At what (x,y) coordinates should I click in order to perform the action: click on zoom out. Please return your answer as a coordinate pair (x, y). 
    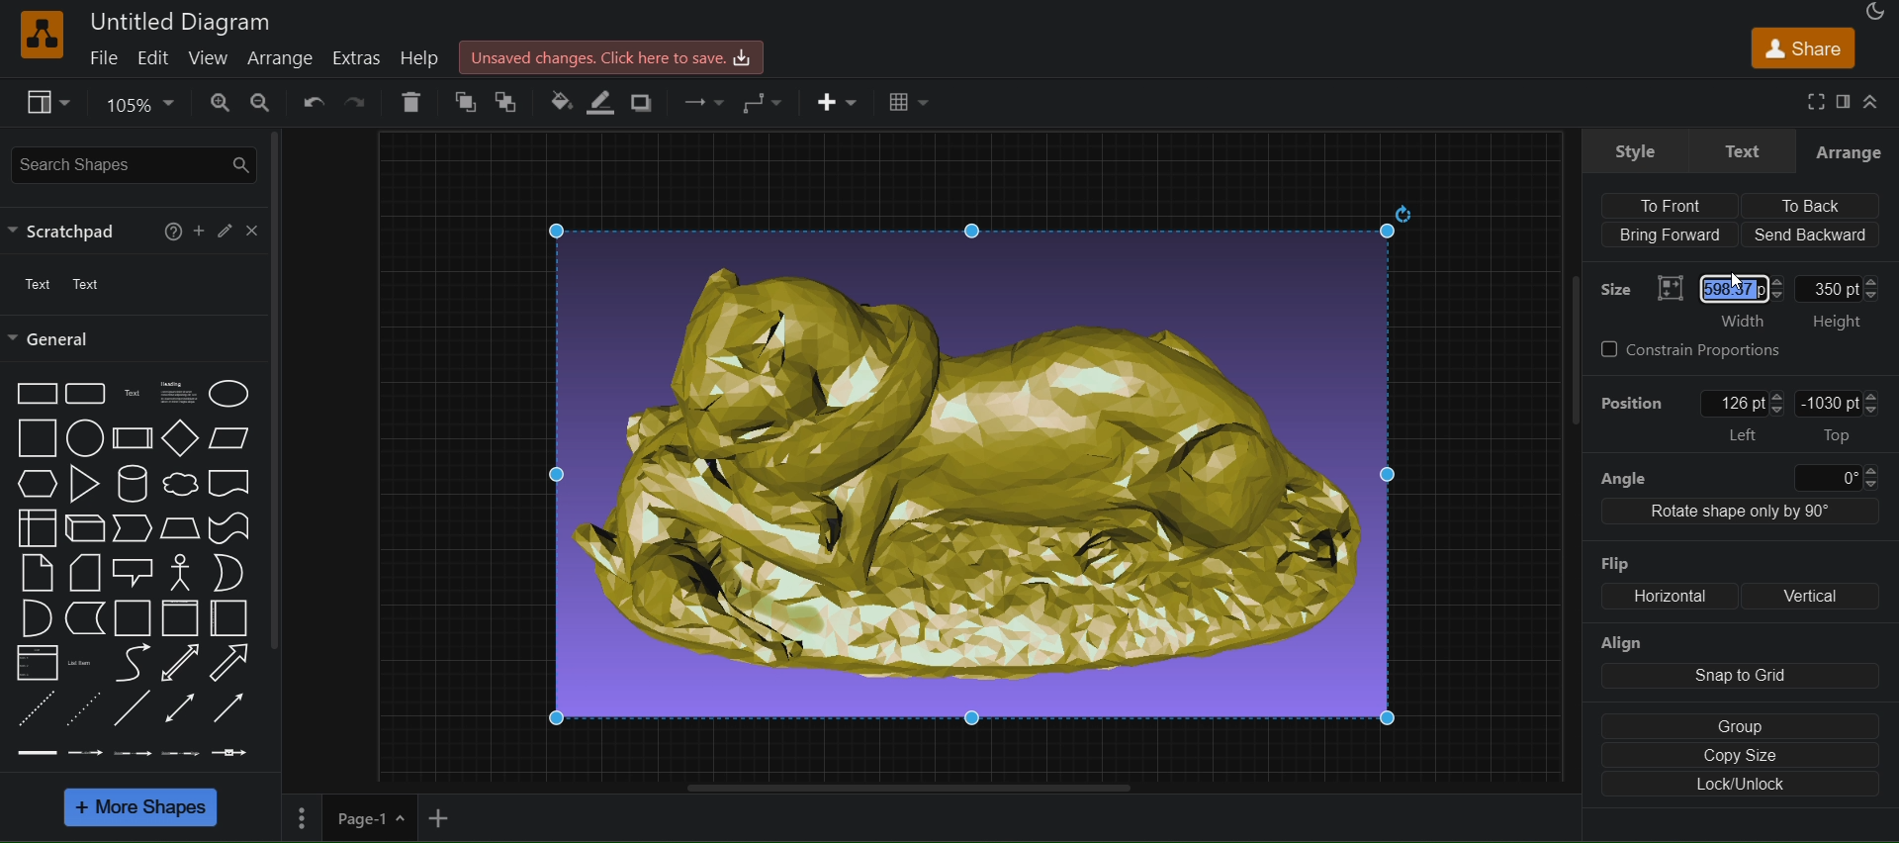
    Looking at the image, I should click on (258, 103).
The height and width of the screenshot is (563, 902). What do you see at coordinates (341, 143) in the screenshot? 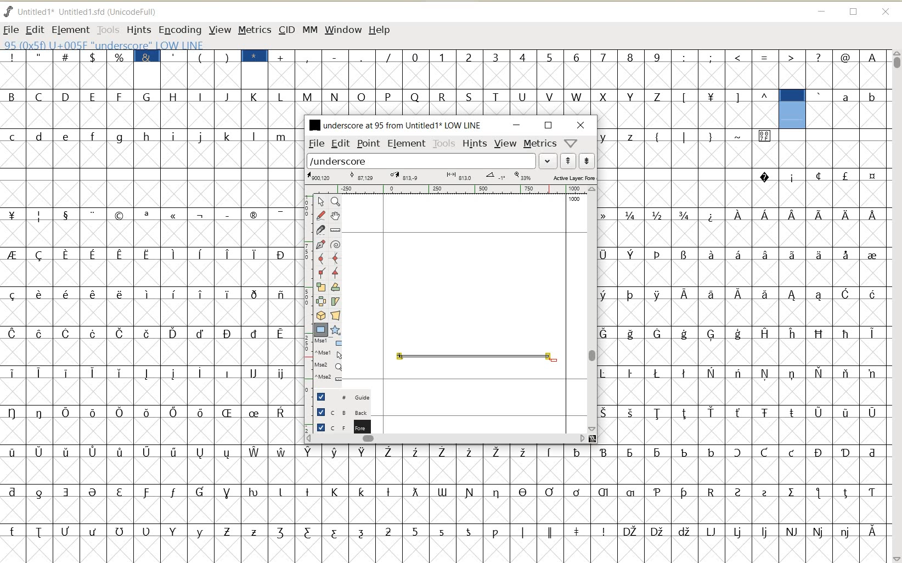
I see `EDIT` at bounding box center [341, 143].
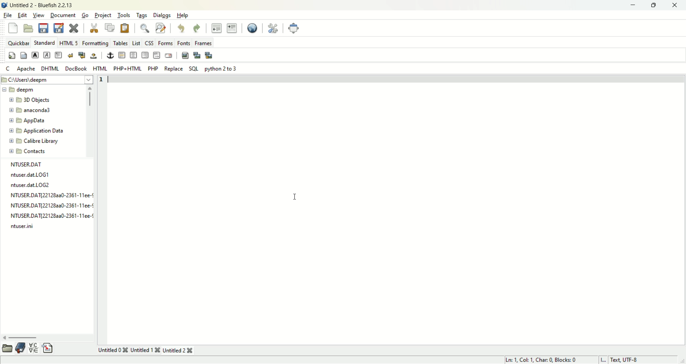 The image size is (686, 364). I want to click on app, so click(28, 120).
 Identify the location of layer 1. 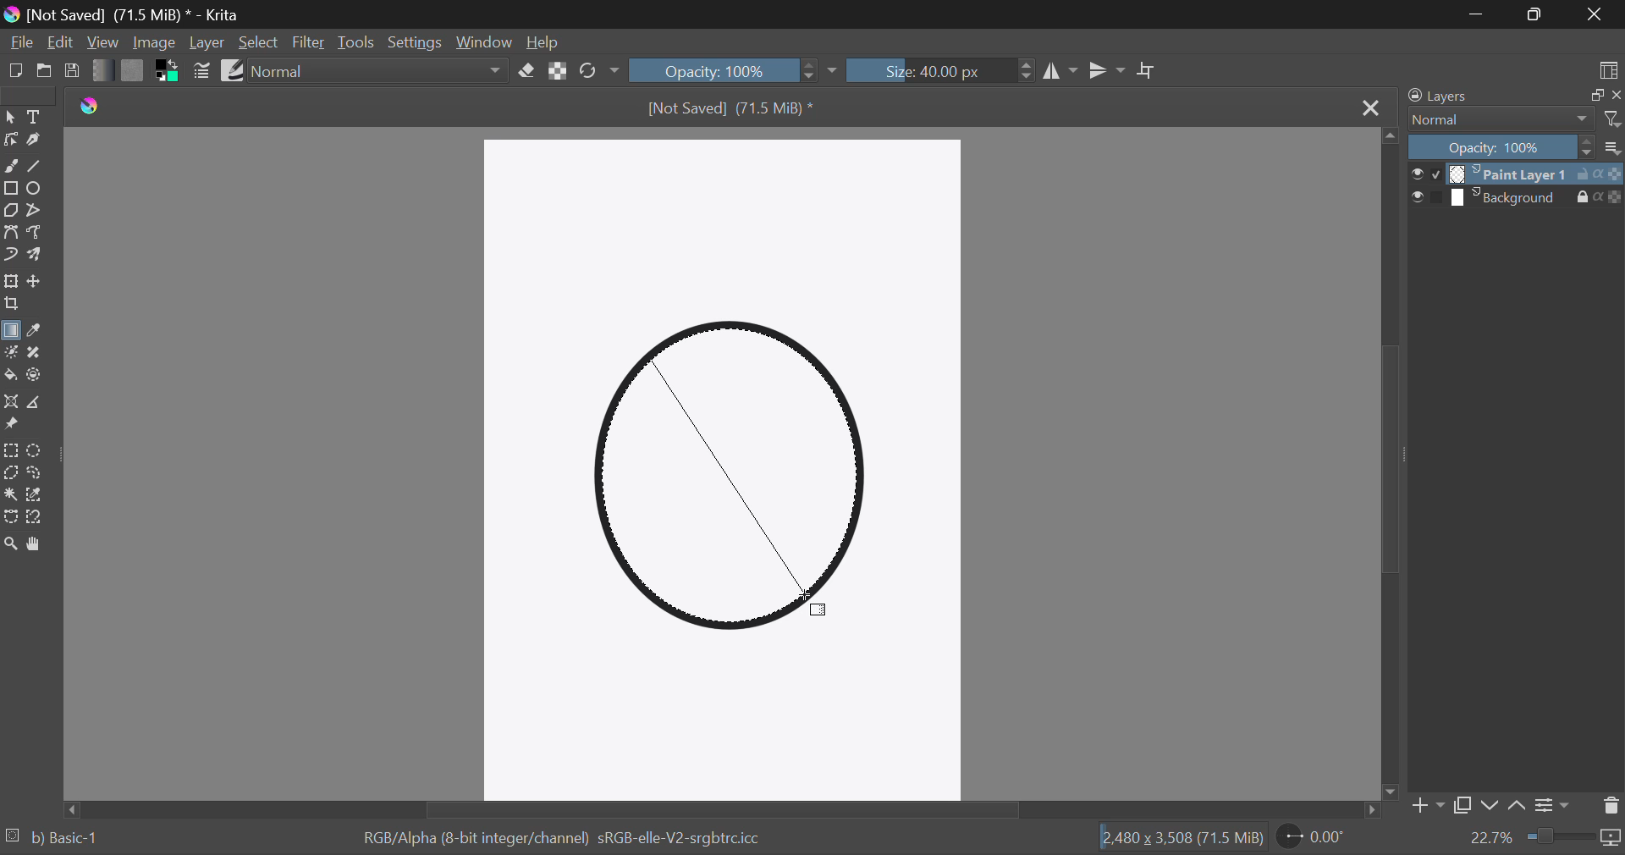
(1509, 174).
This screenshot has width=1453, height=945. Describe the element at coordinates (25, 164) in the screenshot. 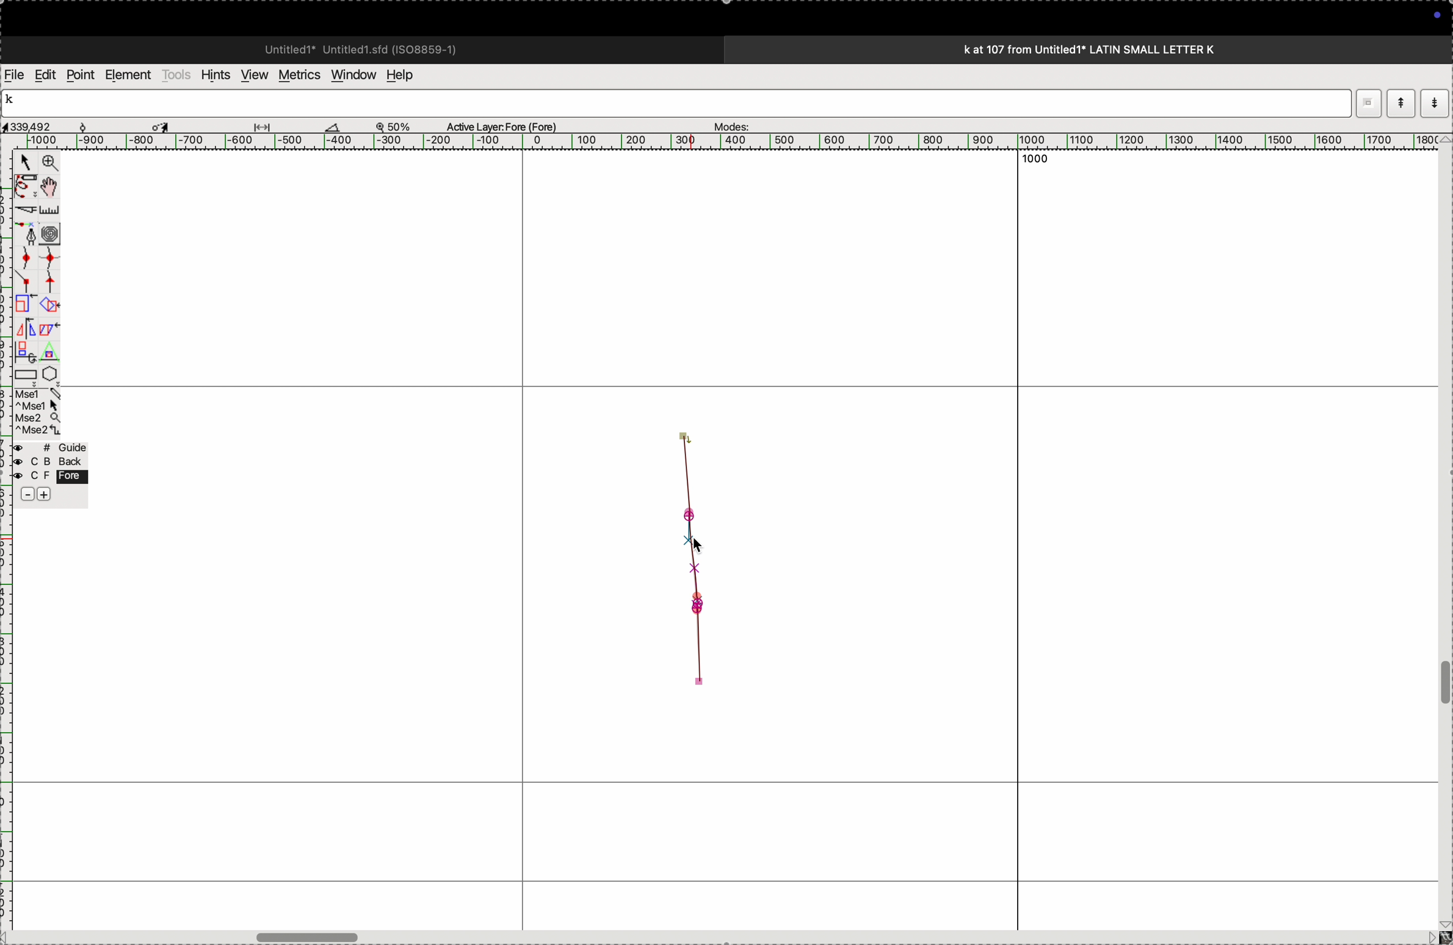

I see `cursor` at that location.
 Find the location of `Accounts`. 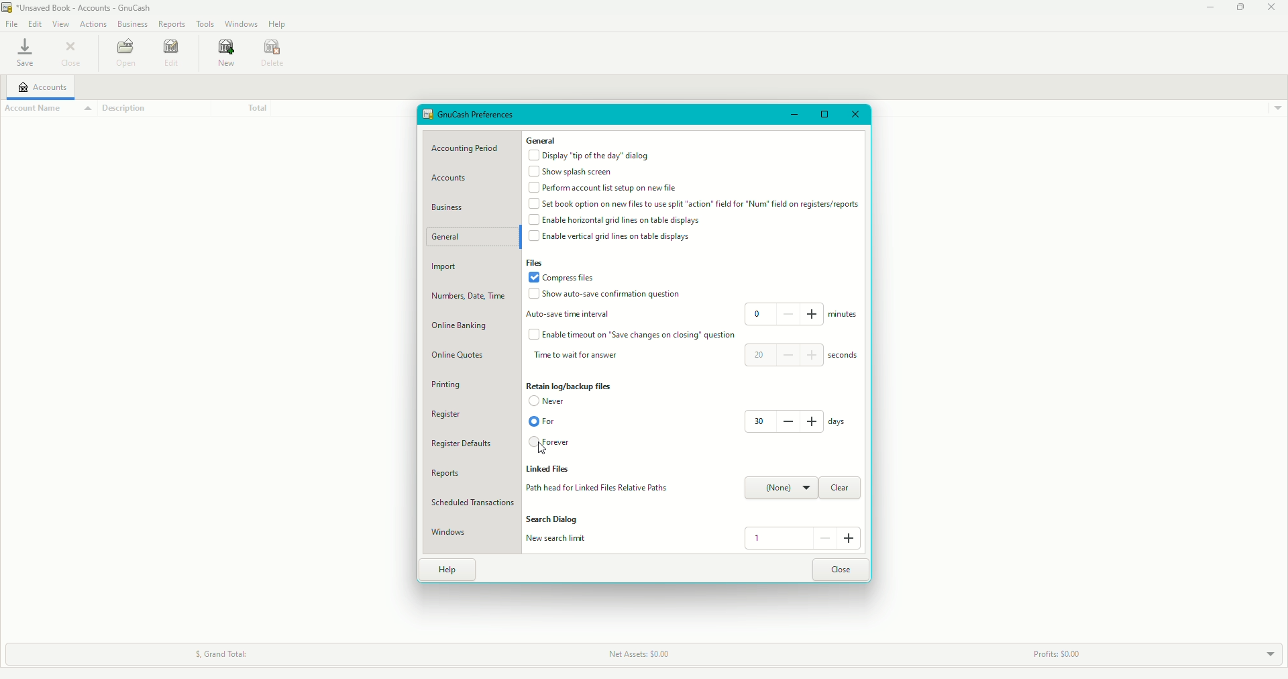

Accounts is located at coordinates (452, 178).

## What is expected:
Copy the rows above word for word, leaving out the pictures.

## Reply to the task:
At what (x,y) coordinates should I click in order to perform the action: click on zoom out. Please return your answer as a coordinate pair (x, y). 
    Looking at the image, I should click on (258, 103).
The height and width of the screenshot is (563, 902). What do you see at coordinates (341, 143) in the screenshot? 
I see `EDIT` at bounding box center [341, 143].
 The image size is (686, 364). I want to click on app, so click(28, 120).
 Identify the location of layer 1. 
(1509, 174).
This screenshot has width=1453, height=945. Describe the element at coordinates (25, 164) in the screenshot. 

I see `cursor` at that location.
 Find the location of `Accounts`. 

Accounts is located at coordinates (452, 178).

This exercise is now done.